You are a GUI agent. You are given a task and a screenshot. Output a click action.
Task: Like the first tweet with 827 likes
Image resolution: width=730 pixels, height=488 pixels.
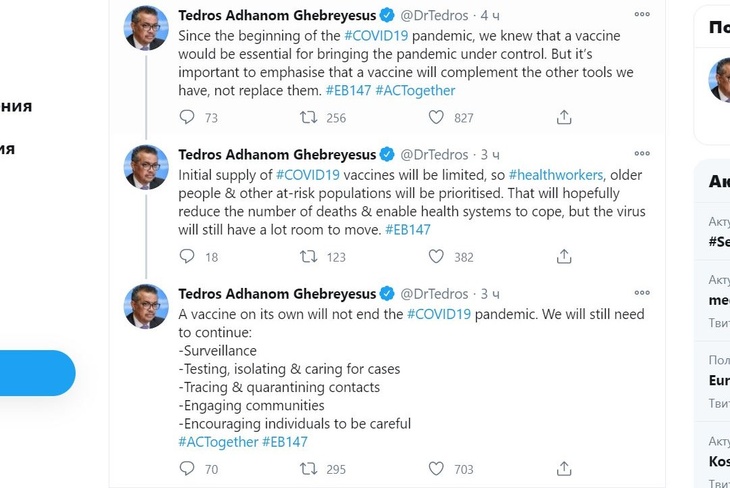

* * * * * * * * *

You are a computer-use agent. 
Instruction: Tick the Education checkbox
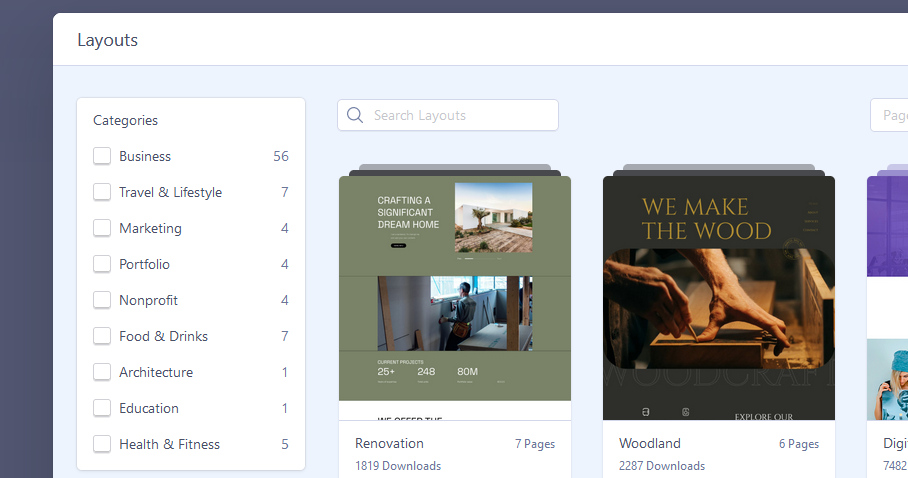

* * * * * * * * *

» ACTIVITY
Check every line of the records, and copy the ones that hold the word "agent".

» EXPECTED ANSWER
You are a GUI agent. You are given a task and a screenshot. Output a click action.
You are a computer-use agent. 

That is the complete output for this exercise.